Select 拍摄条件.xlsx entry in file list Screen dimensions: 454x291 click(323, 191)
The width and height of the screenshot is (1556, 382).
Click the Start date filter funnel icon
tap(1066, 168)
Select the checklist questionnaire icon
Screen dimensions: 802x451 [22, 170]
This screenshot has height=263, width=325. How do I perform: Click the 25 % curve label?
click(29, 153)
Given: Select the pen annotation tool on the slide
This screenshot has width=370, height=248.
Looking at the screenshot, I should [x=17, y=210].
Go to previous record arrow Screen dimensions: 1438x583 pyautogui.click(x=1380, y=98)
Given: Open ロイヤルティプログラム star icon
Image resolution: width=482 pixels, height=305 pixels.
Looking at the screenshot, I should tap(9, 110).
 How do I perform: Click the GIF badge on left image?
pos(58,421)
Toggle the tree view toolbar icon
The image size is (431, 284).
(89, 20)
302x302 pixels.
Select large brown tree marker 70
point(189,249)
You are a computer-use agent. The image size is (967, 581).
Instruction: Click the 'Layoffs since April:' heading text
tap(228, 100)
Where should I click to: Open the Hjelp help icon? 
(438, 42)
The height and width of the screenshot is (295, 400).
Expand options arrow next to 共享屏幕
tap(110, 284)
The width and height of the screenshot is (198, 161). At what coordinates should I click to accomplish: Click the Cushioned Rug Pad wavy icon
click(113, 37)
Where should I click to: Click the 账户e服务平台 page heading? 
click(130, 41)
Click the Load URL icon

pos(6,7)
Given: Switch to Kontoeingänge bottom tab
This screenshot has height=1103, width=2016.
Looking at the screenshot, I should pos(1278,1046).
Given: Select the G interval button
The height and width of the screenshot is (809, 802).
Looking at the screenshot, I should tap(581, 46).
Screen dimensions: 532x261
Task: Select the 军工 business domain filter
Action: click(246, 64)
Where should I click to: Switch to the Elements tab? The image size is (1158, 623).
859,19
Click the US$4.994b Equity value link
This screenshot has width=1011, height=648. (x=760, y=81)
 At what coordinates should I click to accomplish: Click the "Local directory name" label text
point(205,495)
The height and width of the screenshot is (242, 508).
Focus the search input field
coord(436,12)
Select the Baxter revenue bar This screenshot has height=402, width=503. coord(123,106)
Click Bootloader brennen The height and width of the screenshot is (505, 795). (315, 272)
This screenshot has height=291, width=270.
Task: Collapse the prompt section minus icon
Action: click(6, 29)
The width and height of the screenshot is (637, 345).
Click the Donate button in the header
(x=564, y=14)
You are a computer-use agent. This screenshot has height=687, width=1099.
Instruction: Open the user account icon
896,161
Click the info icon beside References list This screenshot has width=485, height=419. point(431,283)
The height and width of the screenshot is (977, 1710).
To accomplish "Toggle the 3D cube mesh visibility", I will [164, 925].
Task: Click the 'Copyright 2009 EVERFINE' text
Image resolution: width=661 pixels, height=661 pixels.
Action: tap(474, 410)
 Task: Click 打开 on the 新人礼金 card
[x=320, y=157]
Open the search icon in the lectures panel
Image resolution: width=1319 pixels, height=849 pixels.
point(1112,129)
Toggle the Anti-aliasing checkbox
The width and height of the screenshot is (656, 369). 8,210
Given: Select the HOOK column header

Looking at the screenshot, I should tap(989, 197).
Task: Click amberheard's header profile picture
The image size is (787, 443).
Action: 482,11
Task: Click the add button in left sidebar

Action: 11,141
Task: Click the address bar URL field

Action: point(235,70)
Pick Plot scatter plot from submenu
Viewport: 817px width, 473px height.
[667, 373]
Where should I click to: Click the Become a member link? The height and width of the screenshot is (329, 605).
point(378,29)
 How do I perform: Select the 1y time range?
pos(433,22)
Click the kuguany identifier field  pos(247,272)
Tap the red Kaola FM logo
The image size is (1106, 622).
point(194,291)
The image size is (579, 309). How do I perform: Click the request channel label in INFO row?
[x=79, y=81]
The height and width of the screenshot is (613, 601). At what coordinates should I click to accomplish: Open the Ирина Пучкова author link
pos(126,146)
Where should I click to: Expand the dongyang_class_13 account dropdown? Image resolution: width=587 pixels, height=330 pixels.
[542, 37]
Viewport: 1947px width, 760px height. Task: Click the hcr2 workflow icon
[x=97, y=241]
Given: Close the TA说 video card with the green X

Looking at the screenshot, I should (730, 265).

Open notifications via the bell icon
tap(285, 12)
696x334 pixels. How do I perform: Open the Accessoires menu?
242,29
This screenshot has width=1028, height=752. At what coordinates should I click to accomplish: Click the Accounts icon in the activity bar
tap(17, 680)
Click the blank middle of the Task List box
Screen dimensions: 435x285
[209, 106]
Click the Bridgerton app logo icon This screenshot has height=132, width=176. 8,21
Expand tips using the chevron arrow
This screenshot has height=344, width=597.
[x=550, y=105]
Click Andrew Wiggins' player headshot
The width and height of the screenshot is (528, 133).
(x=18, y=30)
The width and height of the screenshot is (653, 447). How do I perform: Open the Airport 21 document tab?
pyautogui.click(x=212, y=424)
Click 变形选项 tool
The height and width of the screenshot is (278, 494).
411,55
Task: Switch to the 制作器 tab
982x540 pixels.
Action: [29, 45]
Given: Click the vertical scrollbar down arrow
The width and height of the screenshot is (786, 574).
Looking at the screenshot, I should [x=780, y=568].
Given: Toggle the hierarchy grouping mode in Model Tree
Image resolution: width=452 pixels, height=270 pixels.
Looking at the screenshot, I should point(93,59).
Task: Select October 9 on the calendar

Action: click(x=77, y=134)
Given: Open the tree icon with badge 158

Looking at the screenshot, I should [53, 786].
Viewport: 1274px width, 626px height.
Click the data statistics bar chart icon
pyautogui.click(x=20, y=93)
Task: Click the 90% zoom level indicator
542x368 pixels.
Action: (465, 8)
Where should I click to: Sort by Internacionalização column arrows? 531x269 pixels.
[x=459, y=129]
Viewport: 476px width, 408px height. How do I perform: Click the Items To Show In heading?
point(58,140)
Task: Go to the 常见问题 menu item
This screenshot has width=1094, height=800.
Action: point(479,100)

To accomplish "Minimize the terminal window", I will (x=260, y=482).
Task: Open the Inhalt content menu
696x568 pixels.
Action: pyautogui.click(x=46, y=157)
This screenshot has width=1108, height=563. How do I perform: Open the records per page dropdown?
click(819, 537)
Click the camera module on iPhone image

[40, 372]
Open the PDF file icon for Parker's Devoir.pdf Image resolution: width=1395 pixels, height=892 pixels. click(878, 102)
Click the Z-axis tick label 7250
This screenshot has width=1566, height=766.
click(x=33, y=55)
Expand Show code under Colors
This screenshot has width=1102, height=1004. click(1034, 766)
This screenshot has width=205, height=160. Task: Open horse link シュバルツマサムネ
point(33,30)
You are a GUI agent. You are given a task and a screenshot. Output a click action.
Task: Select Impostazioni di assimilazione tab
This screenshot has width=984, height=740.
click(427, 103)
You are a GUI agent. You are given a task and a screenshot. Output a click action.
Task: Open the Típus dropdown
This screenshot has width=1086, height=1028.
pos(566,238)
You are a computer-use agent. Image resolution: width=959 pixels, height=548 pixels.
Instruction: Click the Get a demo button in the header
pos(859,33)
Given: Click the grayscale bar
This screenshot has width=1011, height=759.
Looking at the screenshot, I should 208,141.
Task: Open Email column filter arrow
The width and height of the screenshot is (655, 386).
===============
• CONSIGNE:
Recopiez intégralement la liste ci-dessus, ligne par ligne, sans rien y changer.

• CORRIGÉ:
Select 拍摄条件.xlsx entry in file list Screen dimensions: 454x291 click(323, 191)
The width and height of the screenshot is (1556, 382).
Click the Start date filter funnel icon
tap(1066, 168)
Select the checklist questionnaire icon
Screen dimensions: 802x451 [22, 170]
This screenshot has height=263, width=325. How do I perform: Click the 25 % curve label?
click(29, 153)
Given: Select the pen annotation tool on the slide
This screenshot has width=370, height=248.
Looking at the screenshot, I should [x=17, y=210].
Go to previous record arrow Screen dimensions: 1438x583 pyautogui.click(x=1380, y=98)
Given: Open ロイヤルティプログラム star icon
Image resolution: width=482 pixels, height=305 pixels.
Looking at the screenshot, I should tap(9, 110).
 How do I perform: Click the GIF badge on left image?
pos(58,421)
Toggle the tree view toolbar icon
The image size is (431, 284).
(89, 20)
302x302 pixels.
Select large brown tree marker 70
point(189,249)
You are a computer-use agent. The image size is (967, 581).
Instruction: Click the 'Layoffs since April:' heading text
tap(228, 100)
Where should I click to: Open the Hjelp help icon? 
(438, 42)
The height and width of the screenshot is (295, 400).
Expand options arrow next to 共享屏幕
tap(110, 284)
The width and height of the screenshot is (198, 161). At what coordinates should I click to accomplish: Click the Cushioned Rug Pad wavy icon
click(113, 37)
Where should I click to: Click the 账户e服务平台 page heading? 
click(130, 41)
Click the Load URL icon

pos(6,7)
Given: Switch to Kontoeingänge bottom tab
This screenshot has height=1103, width=2016.
Looking at the screenshot, I should pos(1278,1046).
Given: Select the G interval button
The height and width of the screenshot is (809, 802).
Looking at the screenshot, I should tap(581, 46).
Screen dimensions: 532x261
Task: Select the 军工 business domain filter
Action: click(246, 64)
Where should I click to: Switch to the Elements tab? The image size is (1158, 623).
859,19
Click the US$4.994b Equity value link
This screenshot has width=1011, height=648. (x=760, y=81)
 At what coordinates should I click to accomplish: Click the "Local directory name" label text
point(205,495)
The height and width of the screenshot is (242, 508).
Focus the search input field
coord(436,12)
Select the Baxter revenue bar This screenshot has height=402, width=503. coord(123,106)
Click Bootloader brennen The height and width of the screenshot is (505, 795). (315, 272)
This screenshot has height=291, width=270.
Task: Collapse the prompt section minus icon
Action: click(6, 29)
The width and height of the screenshot is (637, 345).
Click the Donate button in the header
(x=564, y=14)
You are a computer-use agent. This screenshot has height=687, width=1099.
Instruction: Open the user account icon
896,161
Click the info icon beside References list This screenshot has width=485, height=419. point(431,283)
The height and width of the screenshot is (977, 1710).
To accomplish "Toggle the 3D cube mesh visibility", I will [164, 925].
Task: Click the 'Copyright 2009 EVERFINE' text
Image resolution: width=661 pixels, height=661 pixels.
Action: tap(474, 410)
 Task: Click 打开 on the 新人礼金 card
[x=320, y=157]
Open the search icon in the lectures panel
Image resolution: width=1319 pixels, height=849 pixels.
point(1112,129)
Toggle the Anti-aliasing checkbox
The width and height of the screenshot is (656, 369). 8,210
Given: Select the HOOK column header

Looking at the screenshot, I should tap(989, 197).
Task: Click amberheard's header profile picture
The image size is (787, 443).
Action: 482,11
Task: Click the add button in left sidebar

Action: 11,141
Task: Click the address bar URL field

Action: point(235,70)
Pick Plot scatter plot from submenu
Viewport: 817px width, 473px height.
[667, 373]
Where should I click to: Click the Become a member link? The height and width of the screenshot is (329, 605).
point(378,29)
 How do I perform: Select the 1y time range?
pos(433,22)
Click the kuguany identifier field  pos(247,272)
Tap the red Kaola FM logo
The image size is (1106, 622).
point(194,291)
The image size is (579, 309). How do I perform: Click the request channel label in INFO row?
[x=79, y=81]
The height and width of the screenshot is (613, 601). At what coordinates should I click to accomplish: Open the Ирина Пучкова author link
pos(126,146)
Where should I click to: Expand the dongyang_class_13 account dropdown? Image resolution: width=587 pixels, height=330 pixels.
[542, 37]
Viewport: 1947px width, 760px height. Task: Click the hcr2 workflow icon
[x=97, y=241]
Given: Close the TA说 video card with the green X

Looking at the screenshot, I should (730, 265).

Open notifications via the bell icon
tap(285, 12)
696x334 pixels. How do I perform: Open the Accessoires menu?
242,29
This screenshot has width=1028, height=752. At what coordinates should I click to accomplish: Click the Accounts icon in the activity bar
tap(17, 680)
Click the blank middle of the Task List box
Screen dimensions: 435x285
[209, 106]
Click the Bridgerton app logo icon This screenshot has height=132, width=176. 8,21
Expand tips using the chevron arrow
This screenshot has height=344, width=597.
[x=550, y=105]
Click Andrew Wiggins' player headshot
The width and height of the screenshot is (528, 133).
(x=18, y=30)
The width and height of the screenshot is (653, 447). How do I perform: Open the Airport 21 document tab?
pyautogui.click(x=212, y=424)
Click 变形选项 tool
The height and width of the screenshot is (278, 494).
411,55
Task: Switch to the 制作器 tab
982x540 pixels.
Action: [29, 45]
Given: Click the vertical scrollbar down arrow
The width and height of the screenshot is (786, 574).
Looking at the screenshot, I should [x=780, y=568].
Given: Toggle the hierarchy grouping mode in Model Tree
Image resolution: width=452 pixels, height=270 pixels.
Looking at the screenshot, I should point(93,59).
Task: Select October 9 on the calendar

Action: click(x=77, y=134)
Given: Open the tree icon with badge 158

Looking at the screenshot, I should [53, 786].
Viewport: 1274px width, 626px height.
Click the data statistics bar chart icon
pyautogui.click(x=20, y=93)
Task: Click the 90% zoom level indicator
542x368 pixels.
Action: (465, 8)
Where should I click to: Sort by Internacionalização column arrows? 531x269 pixels.
[x=459, y=129]
Viewport: 476px width, 408px height. How do I perform: Click the Items To Show In heading?
point(58,140)
Task: Go to the 常见问题 menu item
This screenshot has width=1094, height=800.
Action: point(479,100)

To accomplish "Minimize the terminal window", I will (x=260, y=482).
Task: Open the Inhalt content menu
696x568 pixels.
Action: pyautogui.click(x=46, y=157)
This screenshot has width=1108, height=563. How do I perform: Open the records per page dropdown?
click(819, 537)
Click the camera module on iPhone image

[40, 372]
Open the PDF file icon for Parker's Devoir.pdf Image resolution: width=1395 pixels, height=892 pixels. click(878, 102)
Click the Z-axis tick label 7250
This screenshot has width=1566, height=766.
click(x=33, y=55)
Expand Show code under Colors
This screenshot has width=1102, height=1004. click(1034, 766)
This screenshot has width=205, height=160. Task: Open horse link シュバルツマサムネ
point(33,30)
You are a GUI agent. You are given a task and a screenshot. Output a click action.
Task: Select Impostazioni di assimilazione tab
This screenshot has width=984, height=740.
click(427, 103)
You are a GUI agent. You are given a task and a screenshot. Output a click action.
Task: Open the Típus dropdown
This screenshot has width=1086, height=1028.
pos(566,238)
You are a computer-use agent. Image resolution: width=959 pixels, height=548 pixels.
Instruction: Click the Get a demo button in the header
pos(859,33)
Given: Click the grayscale bar
This screenshot has width=1011, height=759.
Looking at the screenshot, I should 208,141.
Task: Open Email column filter arrow
The width and height of the screenshot is (655, 386).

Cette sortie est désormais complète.